- [WORK ITEM]: Please write out, exactly as they appear, the line containing "Given: Open external" and every line after it to the end of the records, and nothing more.

(Collected data)
- Opening Delimiter -

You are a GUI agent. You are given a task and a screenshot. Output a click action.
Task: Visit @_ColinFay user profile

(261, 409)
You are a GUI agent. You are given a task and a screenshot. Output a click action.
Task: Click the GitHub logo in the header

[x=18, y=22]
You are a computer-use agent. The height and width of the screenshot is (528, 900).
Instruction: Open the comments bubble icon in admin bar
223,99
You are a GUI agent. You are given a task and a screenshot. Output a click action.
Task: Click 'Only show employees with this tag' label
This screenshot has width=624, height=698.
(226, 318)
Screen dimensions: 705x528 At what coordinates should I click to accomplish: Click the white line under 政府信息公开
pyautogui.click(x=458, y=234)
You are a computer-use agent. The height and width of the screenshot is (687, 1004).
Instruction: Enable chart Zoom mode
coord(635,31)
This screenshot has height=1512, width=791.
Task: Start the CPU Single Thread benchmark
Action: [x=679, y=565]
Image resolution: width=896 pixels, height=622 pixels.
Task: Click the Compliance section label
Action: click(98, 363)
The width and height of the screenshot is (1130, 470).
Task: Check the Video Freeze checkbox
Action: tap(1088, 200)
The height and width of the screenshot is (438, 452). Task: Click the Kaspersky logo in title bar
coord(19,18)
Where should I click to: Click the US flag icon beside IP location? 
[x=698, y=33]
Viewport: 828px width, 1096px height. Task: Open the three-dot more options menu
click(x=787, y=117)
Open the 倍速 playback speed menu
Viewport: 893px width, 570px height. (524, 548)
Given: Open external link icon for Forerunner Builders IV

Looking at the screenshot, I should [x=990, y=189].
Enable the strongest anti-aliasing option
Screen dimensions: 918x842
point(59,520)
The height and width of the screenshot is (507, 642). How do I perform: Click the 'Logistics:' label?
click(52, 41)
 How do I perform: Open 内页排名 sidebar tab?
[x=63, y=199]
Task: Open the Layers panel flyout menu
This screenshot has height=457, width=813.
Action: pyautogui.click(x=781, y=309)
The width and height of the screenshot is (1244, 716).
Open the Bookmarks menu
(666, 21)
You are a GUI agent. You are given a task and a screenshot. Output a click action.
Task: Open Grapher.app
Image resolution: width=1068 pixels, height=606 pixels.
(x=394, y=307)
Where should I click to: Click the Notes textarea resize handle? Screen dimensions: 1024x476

- Closing Delimiter -

- [PROBLEM SOLUTION]:
Given: Open external link icon for Forerunner Builders IV

Looking at the screenshot, I should [x=990, y=189].
Enable the strongest anti-aliasing option
Screen dimensions: 918x842
point(59,520)
The height and width of the screenshot is (507, 642). How do I perform: Click the 'Logistics:' label?
click(52, 41)
 How do I perform: Open 内页排名 sidebar tab?
[x=63, y=199]
Task: Open the Layers panel flyout menu
This screenshot has height=457, width=813.
Action: pyautogui.click(x=781, y=309)
The width and height of the screenshot is (1244, 716).
Open the Bookmarks menu
(666, 21)
You are a GUI agent. You are given a task and a screenshot. Output a click action.
Task: Open Grapher.app
Image resolution: width=1068 pixels, height=606 pixels.
(x=394, y=307)
Where should I click to: Click the Notes textarea resize handle? Screen dimensions: 1024x476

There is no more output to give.